Rohl holds three race walk American records; in the 10-km walk, 44:17 set on August 7, 1995, in Gothenburg, Sweden; the 20 kilometres race walk 1:31:51 set on May 13, 2000, in Kenosha, Wisconsin; and the 15 kilometres race walk 1:08:35 also set in Kenosha en route to the 20 km record.

Rohl won the Masters W50 mile race at USA Track & Field 2019 Masters Indoor Championships in Winston-Salem, N.C.

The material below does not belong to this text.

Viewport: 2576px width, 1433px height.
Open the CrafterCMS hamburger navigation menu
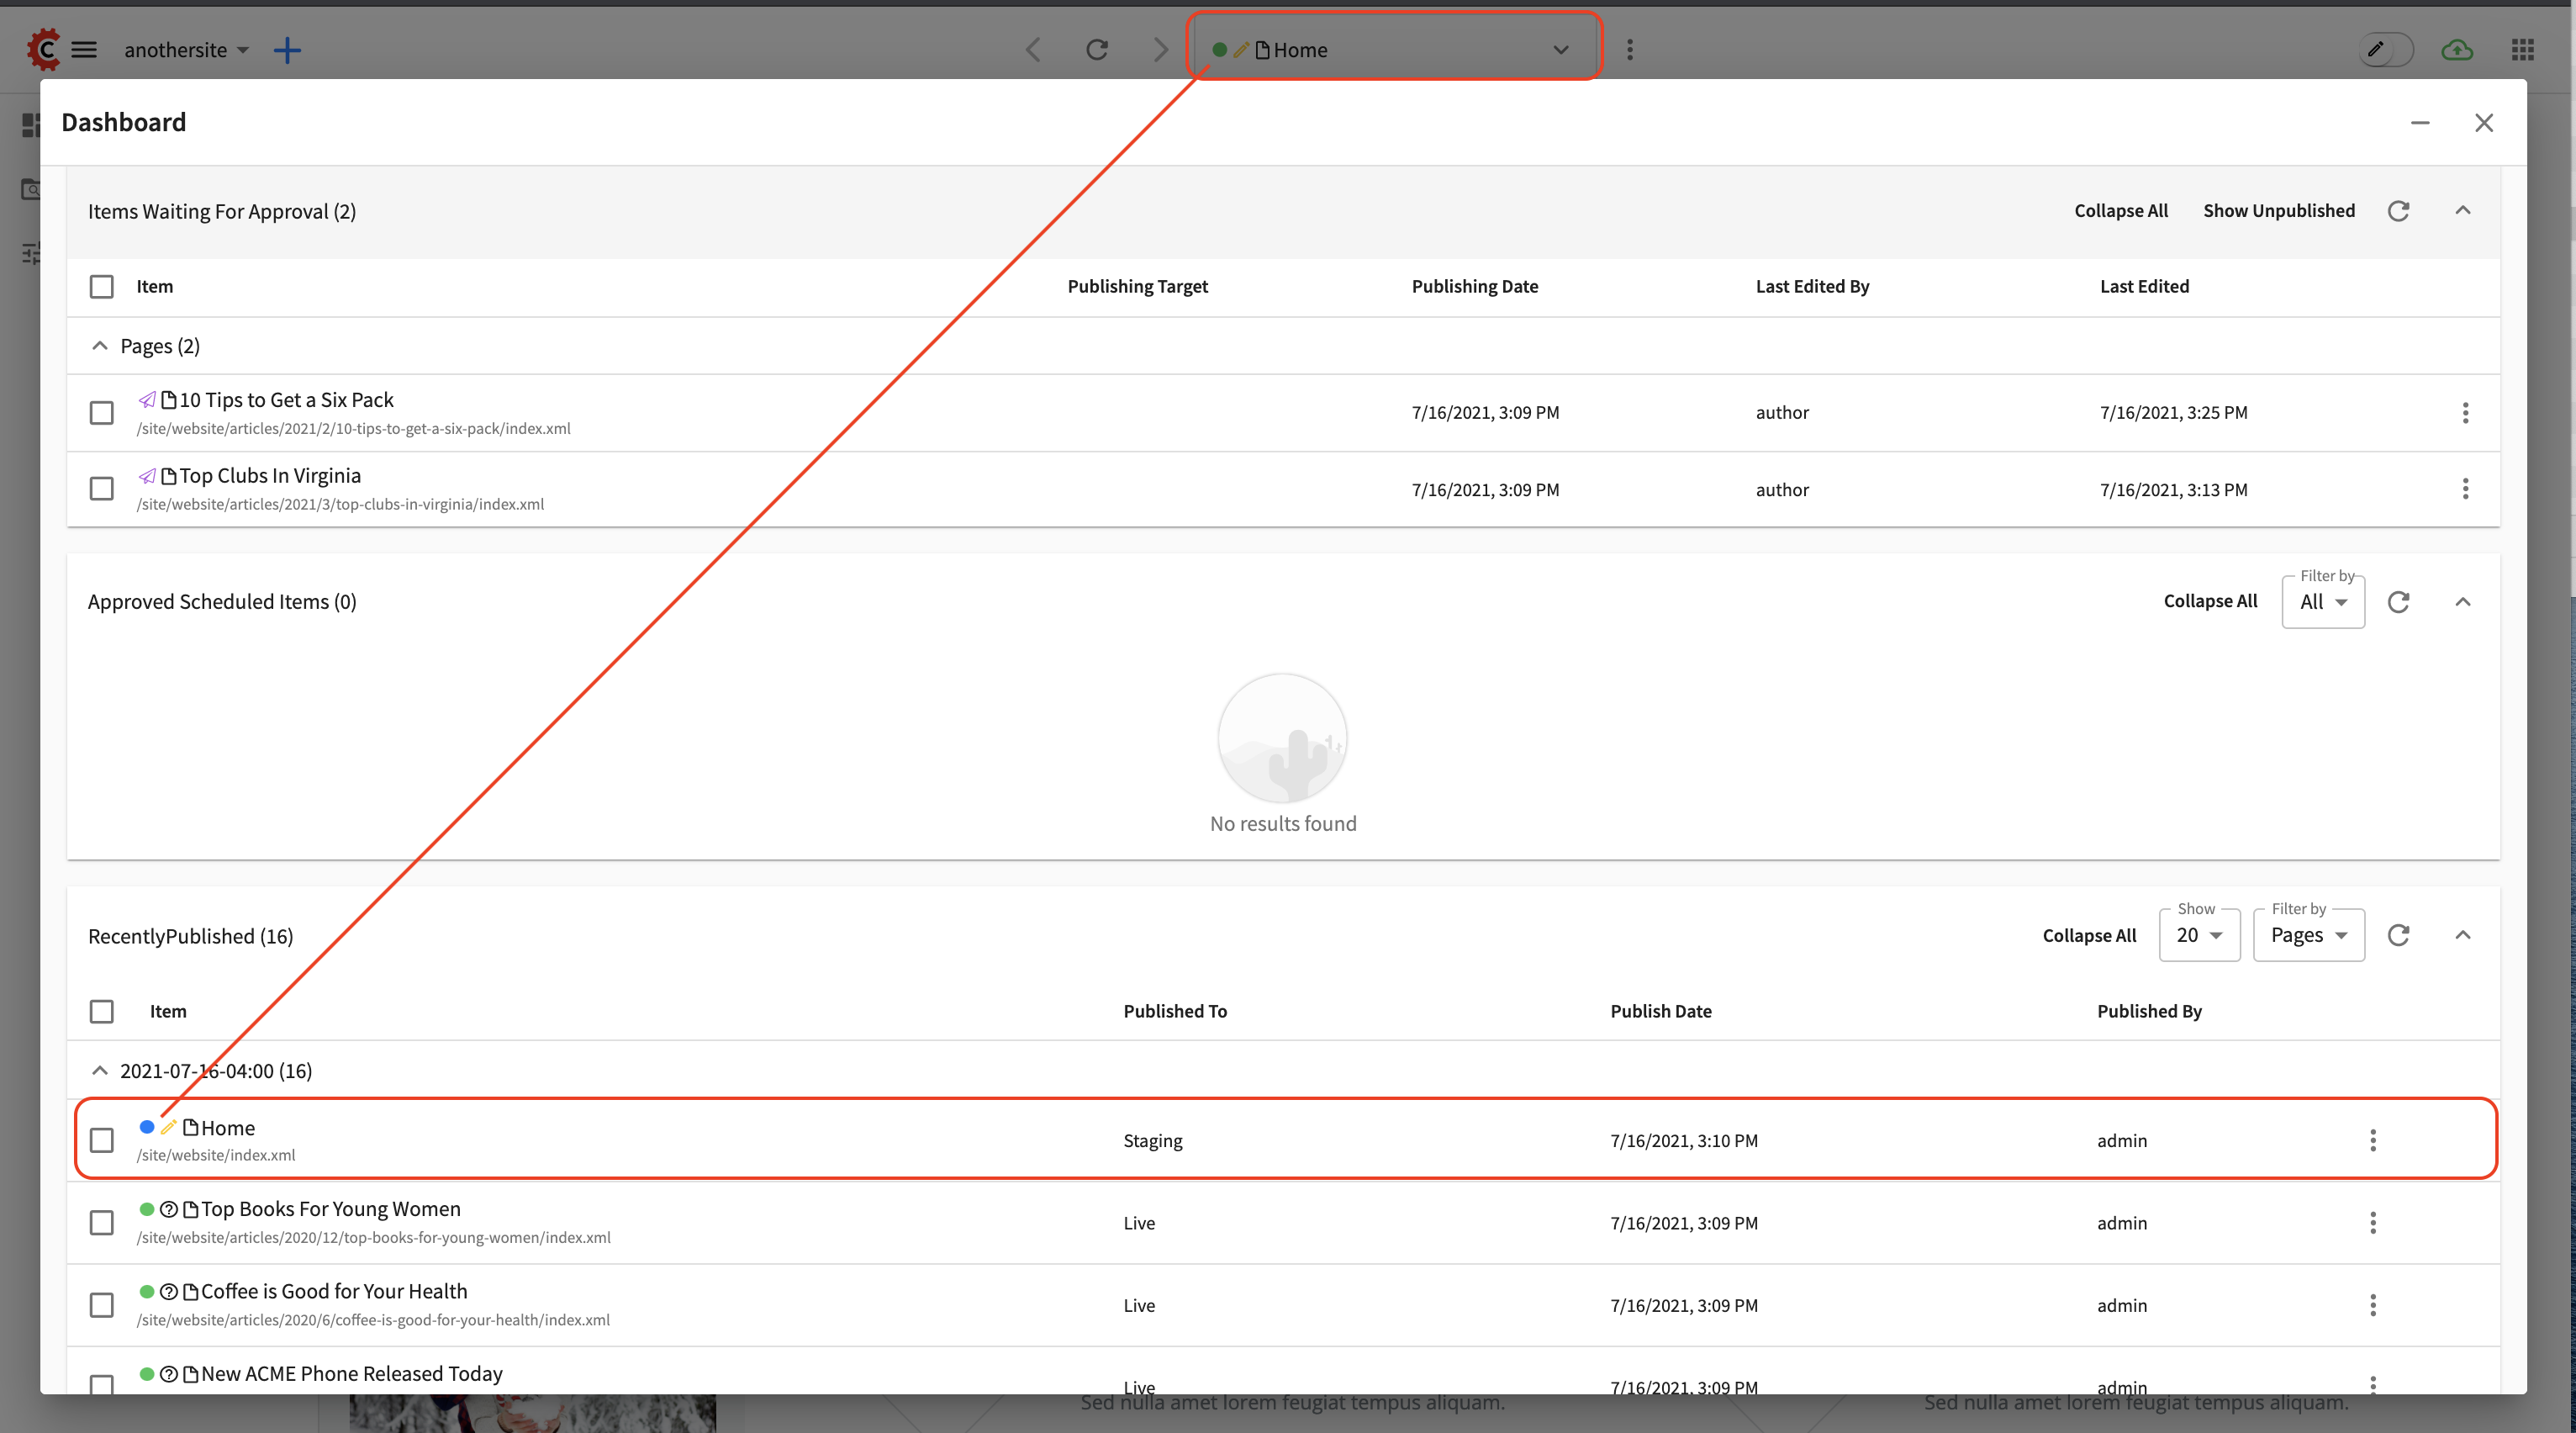pyautogui.click(x=85, y=49)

Rohl broke three American Records for W55 at the 2021 USATF Masters Outdoor Championships in Ames, Iowa: 800m (2:23.26), 1500m (4:54.16), and 4 × 400 m relay (4:23.52); the relay time was also a World Record. In 2022, she raced through the list of middle distances, improving on the 800 and 1500 while setting the 5000 and 10,000 American records, the 1500 and 5000 at the World Masters Athletics Championships. Her 4:47.63 1500 record was even superior to Sylvia Mosqueda's age 50 record that was never ratified. A 3000 record was disallowed because she didn't have an adequate number of competitors.

Rohl came out of retirement and competed in the 20 km race walking event at the 2024 USATF Olympic Trials, finishing in third place at age 58. She did not have the time standard to qualify for the Olympics.

In March 2026 Rohl ran a 5:24 mile at the NYRR championships, claimed to be a women's over-60 world record.